**抜粋**
# # # # # # #
自宅があるうるま市から那覇まで通う1時間半のバスの中から、いろいろな風景が見えるという。路上から基地も見える、観光地も見える、そして車内には県民投票の広告も見える。そんな日常の延長に彼女の思いもある。

投票に行くという。言いたくなければ言わなくていい、と前置きして何に投じるか聞いた。数秒の沈黙のあと「うん......。誰かと討論するわけじゃないですからね」と自分を納得させるようにつぶやき、こう続けた。「今回は反対に入れるつもりです」と。

県民投票までの道のり

宮里が直木賞フィーバーに直面していたのと同時期に県民投票の全県実施を求めてハンガーストライキを決行していた元山仁士郎(27)もまた、この島の「複雑」さを生きる1人だ。

「辺野古」県民投票の会代表である元山の行動は県外でも大きく報じられ、反響を呼んだ。私たちの取材の前夜には、那覇市内でウーマンラッシュアワーの村本大輔、社会学者の宮台真司ら著名人とのトークイベントに登壇していた。このインタビューの前にも、別のメディアから取材を受けていた。

辺野古の海の埋め立て工事を県民投票まで停止するようホワイトハウスに求める署名をタレントのローラが呼び掛けるなど、昨年末から「沖縄の基地問題」について東京でも一時期報道が盛り上がっていた。元山の抗議もこうした文脈の中で注目されていた。そこに投影される像は「沖縄の若きオピニオンリーダー」だ。

そんな彼が、どうして「複雑」さを生きているのか。
# # # # # # #
**テキストと項目位置の記録**
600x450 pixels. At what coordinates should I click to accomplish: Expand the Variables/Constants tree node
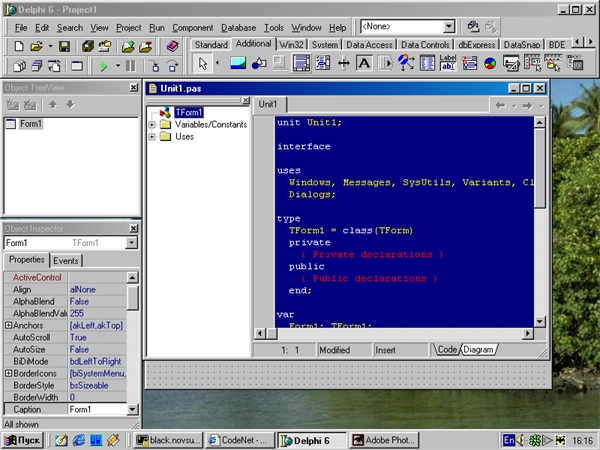(152, 124)
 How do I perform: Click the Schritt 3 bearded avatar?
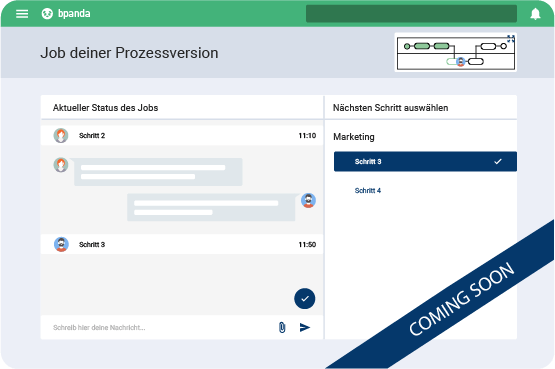[61, 244]
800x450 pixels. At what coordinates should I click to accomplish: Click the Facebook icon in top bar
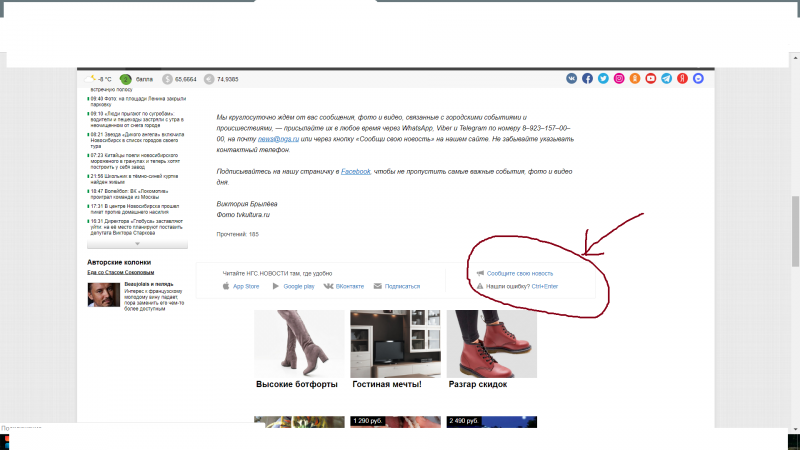pyautogui.click(x=588, y=78)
# # # # # # #
**指示**
A: 県民投票をめぐる文章のうち、「投票に行くという。言いたくな」から「の「複雑」さを生きる1人だ。」までの部分を、一字も変えずに書き写しなさい。
B: 県民投票をめぐる文章によると、元山仁士郎はどの会の代表を務めているか答えなさい。
C: 県民投票をめぐる文章を、最後の一文の後から書き継ぎなさい。

**解答**
A:
投票に行くという。言いたくなければ言わなくていい、と前置きして何に投じるか聞いた。数秒の沈黙のあと「うん......。誰かと討論するわけじゃないですからね」と自分を納得させるようにつぶやき、こう続けた。「今回は反対に入れるつもりです」と。

県民投票までの道のり

宮里が直木賞フィーバーに直面していたのと同時期に県民投票の全県実施を求めてハンガーストライキを決行していた元山仁士郎(27)もまた、この島の「複雑」さを生きる1人だ。

B: 「辺野古」県民投票の会。

C:
グループの事務所は沖縄を縦断する基幹道路、国道58号線沿線にある。事務所にあふれていたのは、カンパ物資だった。27歳にもかかわらず、ある意味で古典的な抗議であるハンストを試みた元山に対して、県内外の各地から送られてきたものだ。貼るタイプのカイロはダンボール箱からあふれ、塩は別の棚に並んでいる。

事務用の机の上には、刷り上がったばかりのポスターがあった。シンプルに「県民投票 224」「投票に行こう」と書いてある。元山は「県民投票は賛成のため、反対のためではなく、意思を示すもの。自分たちの世代が話したり、考えたりするきっかけにしたかった」と言う。

彼はかつて活動を共にしていたSEALDs――社会運動をリードした学生団体――に通じる言い方で現状を解説する。それは「公式」の声だ。

元山にはもう1つ「元山先生の息子」という顔がある。基地がある宜野湾市で育ち、普天間高校時代は野球部主将。両親は既に離婚し、母親と暮らしているが、父親と会うこともある。その父というのが、沖縄女子短期大学で教鞭を執り、保守系の考えを公言する元山和仁なのだ。

「県民投票の関係で宜野湾市議会や県議会に行くと『おっ、元山先生の息子。頑張ってるな』って自民党系の議員さんから声が掛かりますよ」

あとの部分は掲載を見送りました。